Relacjonuję to, żeby zademonstrować swoją bliską doskonałości niewrażliwość na wewnętrzne stany moich bliskich, która, jak przypuszczam, jest kluczem do pewnych aspektów tej historii. Nie miałem o niczym pojęcia, choć widywałem biedną Mutti prawie co tydzień. Tak, Ermentrude nie pokazywała kart, ale czy mimo to nie powinienem powziąć pewnych podejrzeń? Domyślić się jakiejś permanentnej depresji? Nic jednak nie zauważyłem, a ona nie zostawiła listu pożegnalnego. Miała czterdzieści cztery lata.
Wcześniej, zanim wkroczyłem w swój straszliwy okres dojrzewania, byliśmy ze sobą niezwykle blisko. Kiedy miałem dziewięć lat, dzięki szczęśliwemu zrządzeniu losu wracałem jednego dnia wcześniej ze szkoły, a mama szła na nocny dyżur w szpitalu, więc co dwa tygodnie urządzaliśmy sobie Edypalny Teatr. Piekła mi w te dni pyszne ciasta, cudowne bawarskie specjały z mnóstwem orzechów, cynamonu i rodzynków między płatkami ciasta cieńszymi niż nadzieja, i kiedy wychodziłem z cuchnącej uryną windy, ich zapach już na korytarzu uderzał w nozdrza jak zapowiedź raju. I rozmawialiśmy, to znaczy ona opowiadała, głównie były to wspomnienia z dzieciństwa, jej cudownego dzieciństwa w Nowych Niemczech o muzyce, paradach, o tym, jak wspaniale wyglądali mężczyźni w mundurach, jak cudowny był jej ojciec, jak wszyscy byli dla niej mili. Wystąpiła pośród tych pokazywanych w starych kronikach filmowych małych blondyneczek, które wręczały führerowi kwiaty podczas oficjalnej wizyty. Załatwiono to dzięki partyjnym kontaktom ojca i mama pamiętała każdy szczegół, zwłaszcza dumę, gdy Hitler ujął jej twarzyczkę i pogłaskał po policzku. Tak, po tym policzku, który codziennie całowałem. Szczęściarz Jake!

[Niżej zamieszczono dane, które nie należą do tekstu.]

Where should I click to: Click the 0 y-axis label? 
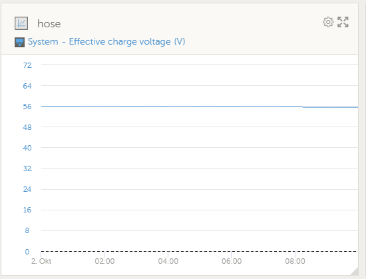pos(27,252)
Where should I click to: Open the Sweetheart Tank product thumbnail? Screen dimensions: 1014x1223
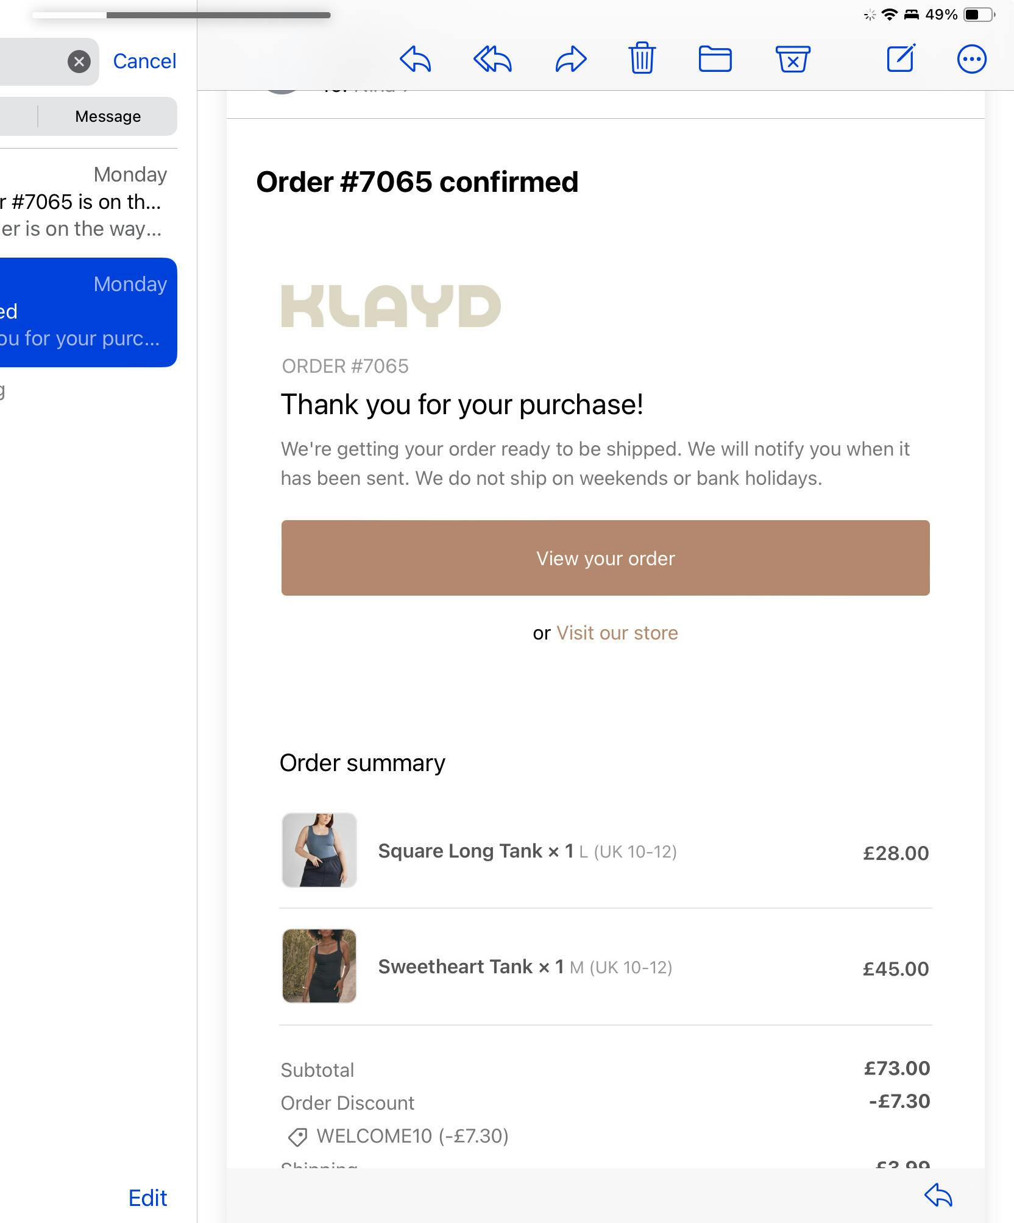[319, 966]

O złych rzeczach, które nastąpiły później, niewiele miała do powiedzenia.
Nie lubię miszlecz o tych dniach, mówiła, tilko o szczęsliwych dniach lubię miszlecz. Ale ja nalegałem i dowiedziałem się o szczurach i muchach, o braku ulubionych zwierzątek, o nalotach bombowych, o fetorze, o rozerwanych ciałach przyjaciół i ich rodziców. O przedziwnych układach wywołanych podmuchem eksplozji: o wannie, która wleciała przez ścianę klasy i wylądowała na stole
nauczyciela. Ach, ile było śmiechu! Kiedy porządkowałem papiery matki, znalazłem trofeum w postaci pamiątek rodzinnych, których nigdy nam nie pokazywała, lecz które musiała nosić w swej walizce, kiedy spotkała tatę: listy z różnych frontów, zdjęcia rodziny, świadectwa szkolne, pocztówki z wakacji. Było tam też oczywiście sporo pamiątek nazistowskich, nagrody od SS, różne medale dziadka i etui z palisandru, w którym był pistolet. Jedno zwłaszcza zdjęcie przechowywałem starannie, potem oprawiłem i do dziś wisi ono w mojej sypialni. Jest na nim jej rodzina tuż przed wybuchem wojny, na plaży w jakimś nadmorskim kurorcie. Matka ma dziesięć albo jedenaście lat, jest śliczna jak nimfa. Jej dwaj starsi bracia w staroświeckich trykotowych strojach kąpielowych szczerzą w słońcu białe zęby. Moja babka wygląda całkiem smukło w jednoczęściowym kostiumie, siedzi na leżaku i śmieje się, a nad nią pochyla się, też rozbawiony, hauptsturmführer SS Stieff. Najwyraźniej przyszedł na plażę prosto z pracy, bo jest w koszuli i pod krawatem, kurtkę od munduru zarzucił na ramię, ma pas z bronią i czapkę; trzeba by się bardzo dokładnie przyjrzeć, żeby rozpoznać mundur.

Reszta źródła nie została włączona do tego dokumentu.